> Excerpted text
Content starts

He remained stable on H2 blockers for a day and then dropped his hemoglobin two points. Thinking he was still equilibrating from his bleed, I transfused him three units. In the middle of the night, I received word that he had collapsed while walking to the bathroom and had to be resuscitated. His H/H showed no trace of the blood he had received because it had all gone into his stomach – his GI aspirate was grossly red.

I spent the next four hours at Matt’s bedside in the ICU lavaging him with ice water, pumping in blood faster than he was losing it and arranging for his transfer to a tertiary care facility. He was rescoped twice later that day. The first time, they thought they saw a diffuse gastritis, but after the clots cleared and they looked again, they found a benign erosive leiomyoma. Fooled again!

Networking

Last night, over dinner with friends, a patient’s wife paid me a marvelous compliment; she said I was a great networker. Her husband, Jonathan, had had open heart surgery 12 years ago for an extremely rare condition: a coronary artery fistula. An avid mountain biker, Jonathan had begun to experience extreme fatigue after arduous rides. It was the kind of complaint that wouldn’t have raised my eyebrow for most of my patients, but Jonathan was in great shape. His slow recovery, coupled with a newly perceived faint cardiac murmur, made me wonder if his fistula might have recurred.

I was able to track down his old cardiologist, who had since moved from Minneapolis to Milwaukee, and he thought the recurring fistula was a remote possibility. An Internet search yielded several articles suggesting procedures short of angiography that could be useful: a treadmill-Cardiolite scan and a stress echocardiogram. I referred Jonathan to a local cardiologist, who performed the stress echocardiogram, which showed no evidence of ischemia or the persistence of a coronary artery to pulmonary artery fistula. Jonathan was much relieved and his symptoms shortly abated.

Content ends

> Task to carry out
Please list every medical procedure named in the part of the account above headed "Networking."

Stored dataset items:

Content starts

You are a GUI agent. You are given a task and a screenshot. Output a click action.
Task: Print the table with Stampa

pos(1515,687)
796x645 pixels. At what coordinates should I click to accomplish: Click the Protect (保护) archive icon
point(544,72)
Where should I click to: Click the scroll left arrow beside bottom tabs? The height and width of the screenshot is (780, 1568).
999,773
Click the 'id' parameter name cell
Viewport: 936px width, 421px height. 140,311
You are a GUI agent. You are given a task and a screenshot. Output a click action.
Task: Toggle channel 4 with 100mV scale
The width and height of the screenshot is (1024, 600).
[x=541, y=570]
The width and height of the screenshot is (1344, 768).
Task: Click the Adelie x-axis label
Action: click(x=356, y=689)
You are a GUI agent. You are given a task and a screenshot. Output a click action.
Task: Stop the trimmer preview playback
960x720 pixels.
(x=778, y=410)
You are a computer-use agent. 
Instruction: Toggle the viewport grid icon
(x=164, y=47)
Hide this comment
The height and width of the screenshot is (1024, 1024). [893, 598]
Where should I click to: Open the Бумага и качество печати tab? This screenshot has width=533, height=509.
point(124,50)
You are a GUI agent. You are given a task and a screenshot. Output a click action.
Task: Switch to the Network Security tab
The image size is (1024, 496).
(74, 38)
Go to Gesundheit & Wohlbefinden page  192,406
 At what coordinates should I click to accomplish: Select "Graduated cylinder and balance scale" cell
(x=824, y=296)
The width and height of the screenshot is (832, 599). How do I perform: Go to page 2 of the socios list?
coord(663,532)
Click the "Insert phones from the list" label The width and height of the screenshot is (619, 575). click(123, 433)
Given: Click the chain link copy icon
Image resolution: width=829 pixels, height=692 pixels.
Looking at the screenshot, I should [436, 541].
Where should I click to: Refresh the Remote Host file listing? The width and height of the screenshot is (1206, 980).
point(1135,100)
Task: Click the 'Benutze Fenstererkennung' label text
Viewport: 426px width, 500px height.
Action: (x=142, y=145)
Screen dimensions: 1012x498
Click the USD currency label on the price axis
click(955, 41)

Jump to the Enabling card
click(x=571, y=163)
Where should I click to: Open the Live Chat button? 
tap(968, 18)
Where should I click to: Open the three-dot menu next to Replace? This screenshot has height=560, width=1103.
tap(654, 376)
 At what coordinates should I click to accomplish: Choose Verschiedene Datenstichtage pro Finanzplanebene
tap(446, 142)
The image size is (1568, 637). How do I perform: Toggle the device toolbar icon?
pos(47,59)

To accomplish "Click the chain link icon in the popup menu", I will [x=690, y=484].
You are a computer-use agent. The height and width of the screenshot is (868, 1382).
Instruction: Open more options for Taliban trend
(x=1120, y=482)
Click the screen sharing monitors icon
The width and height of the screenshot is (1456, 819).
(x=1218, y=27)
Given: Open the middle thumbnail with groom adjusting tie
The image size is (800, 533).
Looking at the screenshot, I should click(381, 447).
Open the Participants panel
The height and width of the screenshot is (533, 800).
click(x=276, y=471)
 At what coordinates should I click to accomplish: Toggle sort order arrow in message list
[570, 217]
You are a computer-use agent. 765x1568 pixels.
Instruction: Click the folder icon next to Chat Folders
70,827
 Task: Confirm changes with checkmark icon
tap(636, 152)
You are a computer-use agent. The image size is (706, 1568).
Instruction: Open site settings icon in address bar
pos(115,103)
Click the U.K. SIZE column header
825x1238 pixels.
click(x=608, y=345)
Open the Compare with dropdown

Content ends

> Problem solution
- Open heart surgery
- Angiography
- Treadmill-Cardiolite scan
- Stress echocardiogram